WHAT IS NEEDED — Copy out everything from the first of the items below down to the line containing "click(x=709, y=11)", with both ends included and each line reproduced character for character.
>> BEGIN RECORDS FOR THE EXERCISE
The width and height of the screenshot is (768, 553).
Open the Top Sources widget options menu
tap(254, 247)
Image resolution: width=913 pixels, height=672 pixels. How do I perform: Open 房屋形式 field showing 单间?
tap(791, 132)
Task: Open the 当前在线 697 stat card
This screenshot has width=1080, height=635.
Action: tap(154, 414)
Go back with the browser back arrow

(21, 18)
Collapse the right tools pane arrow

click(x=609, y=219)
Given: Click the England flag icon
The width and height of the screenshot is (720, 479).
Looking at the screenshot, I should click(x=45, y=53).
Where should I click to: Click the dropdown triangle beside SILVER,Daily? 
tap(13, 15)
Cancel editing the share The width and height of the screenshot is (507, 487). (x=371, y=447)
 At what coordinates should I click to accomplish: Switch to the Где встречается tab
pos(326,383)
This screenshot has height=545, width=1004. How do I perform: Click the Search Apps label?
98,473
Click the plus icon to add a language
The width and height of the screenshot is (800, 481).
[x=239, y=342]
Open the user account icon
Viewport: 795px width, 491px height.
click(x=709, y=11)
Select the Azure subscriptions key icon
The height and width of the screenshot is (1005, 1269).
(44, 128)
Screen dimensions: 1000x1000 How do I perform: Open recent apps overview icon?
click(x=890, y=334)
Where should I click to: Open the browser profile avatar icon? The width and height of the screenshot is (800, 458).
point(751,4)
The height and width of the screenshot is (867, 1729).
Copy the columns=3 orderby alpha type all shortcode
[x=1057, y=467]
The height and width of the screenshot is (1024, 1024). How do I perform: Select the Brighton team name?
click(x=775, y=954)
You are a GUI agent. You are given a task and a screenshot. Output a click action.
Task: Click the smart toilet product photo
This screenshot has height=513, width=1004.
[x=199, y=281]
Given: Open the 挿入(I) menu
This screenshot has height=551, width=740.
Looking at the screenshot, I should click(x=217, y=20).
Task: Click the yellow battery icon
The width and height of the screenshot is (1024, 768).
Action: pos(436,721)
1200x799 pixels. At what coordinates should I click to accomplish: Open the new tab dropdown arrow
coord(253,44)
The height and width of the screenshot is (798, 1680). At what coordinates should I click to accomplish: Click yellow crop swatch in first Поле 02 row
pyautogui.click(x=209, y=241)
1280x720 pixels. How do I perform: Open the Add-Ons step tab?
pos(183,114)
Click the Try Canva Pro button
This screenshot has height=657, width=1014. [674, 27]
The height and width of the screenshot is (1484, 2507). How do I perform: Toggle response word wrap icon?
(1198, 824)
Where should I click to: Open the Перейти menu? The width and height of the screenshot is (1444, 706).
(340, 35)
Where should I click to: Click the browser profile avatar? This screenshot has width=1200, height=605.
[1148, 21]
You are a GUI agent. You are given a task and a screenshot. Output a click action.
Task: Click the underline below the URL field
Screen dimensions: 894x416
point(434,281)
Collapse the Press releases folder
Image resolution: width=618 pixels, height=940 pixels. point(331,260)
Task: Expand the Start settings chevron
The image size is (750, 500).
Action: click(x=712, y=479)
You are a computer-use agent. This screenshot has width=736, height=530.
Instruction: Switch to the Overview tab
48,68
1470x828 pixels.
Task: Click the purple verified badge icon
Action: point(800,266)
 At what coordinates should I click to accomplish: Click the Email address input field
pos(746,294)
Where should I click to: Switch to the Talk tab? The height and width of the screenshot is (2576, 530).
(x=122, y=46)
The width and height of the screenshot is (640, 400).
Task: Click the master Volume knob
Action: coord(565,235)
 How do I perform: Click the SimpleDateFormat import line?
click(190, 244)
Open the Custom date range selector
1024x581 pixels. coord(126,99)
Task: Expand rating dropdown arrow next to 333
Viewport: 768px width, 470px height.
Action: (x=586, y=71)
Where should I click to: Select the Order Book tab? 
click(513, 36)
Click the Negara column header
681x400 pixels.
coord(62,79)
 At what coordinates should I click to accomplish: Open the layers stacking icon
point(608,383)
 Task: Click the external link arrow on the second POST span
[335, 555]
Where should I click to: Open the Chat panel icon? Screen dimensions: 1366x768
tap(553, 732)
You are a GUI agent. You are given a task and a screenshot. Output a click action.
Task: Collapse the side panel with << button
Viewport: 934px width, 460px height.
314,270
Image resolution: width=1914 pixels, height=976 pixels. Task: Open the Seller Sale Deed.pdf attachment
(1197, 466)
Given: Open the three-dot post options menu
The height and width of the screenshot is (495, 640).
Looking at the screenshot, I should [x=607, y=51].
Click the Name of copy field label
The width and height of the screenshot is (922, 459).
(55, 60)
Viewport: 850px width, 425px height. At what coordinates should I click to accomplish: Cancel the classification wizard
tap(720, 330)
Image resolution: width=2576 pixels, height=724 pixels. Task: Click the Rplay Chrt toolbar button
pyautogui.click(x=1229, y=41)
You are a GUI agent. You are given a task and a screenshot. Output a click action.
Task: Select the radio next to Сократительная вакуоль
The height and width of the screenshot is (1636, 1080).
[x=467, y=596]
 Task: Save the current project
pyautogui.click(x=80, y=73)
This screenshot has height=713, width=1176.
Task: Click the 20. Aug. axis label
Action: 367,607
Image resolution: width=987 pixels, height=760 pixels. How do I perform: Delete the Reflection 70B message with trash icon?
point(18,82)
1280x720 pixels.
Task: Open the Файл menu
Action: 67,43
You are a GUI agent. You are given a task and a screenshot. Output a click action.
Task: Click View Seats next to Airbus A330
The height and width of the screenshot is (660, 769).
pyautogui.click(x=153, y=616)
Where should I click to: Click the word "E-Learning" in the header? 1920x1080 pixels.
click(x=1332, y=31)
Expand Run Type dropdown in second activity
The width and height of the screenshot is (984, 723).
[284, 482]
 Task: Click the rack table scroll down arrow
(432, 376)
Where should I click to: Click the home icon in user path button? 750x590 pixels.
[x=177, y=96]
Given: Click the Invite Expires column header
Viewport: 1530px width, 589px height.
>> END RECORDS FOR THE EXERCISE
RESPONSE TO THIS TASK —
The width and height of the screenshot is (768, 553).
Open the Top Sources widget options menu
tap(254, 247)
Image resolution: width=913 pixels, height=672 pixels. How do I perform: Open 房屋形式 field showing 单间?
tap(791, 132)
Task: Open the 当前在线 697 stat card
This screenshot has width=1080, height=635.
Action: tap(154, 414)
Go back with the browser back arrow

(21, 18)
Collapse the right tools pane arrow

click(x=609, y=219)
Given: Click the England flag icon
The width and height of the screenshot is (720, 479).
Looking at the screenshot, I should click(x=45, y=53).
Where should I click to: Click the dropdown triangle beside SILVER,Daily? 
tap(13, 15)
Cancel editing the share The width and height of the screenshot is (507, 487). (x=371, y=447)
 At what coordinates should I click to accomplish: Switch to the Где встречается tab
pos(326,383)
This screenshot has height=545, width=1004. How do I perform: Click the Search Apps label?
98,473
Click the plus icon to add a language
The width and height of the screenshot is (800, 481).
[x=239, y=342]
Open the user account icon
Viewport: 795px width, 491px height.
click(x=709, y=11)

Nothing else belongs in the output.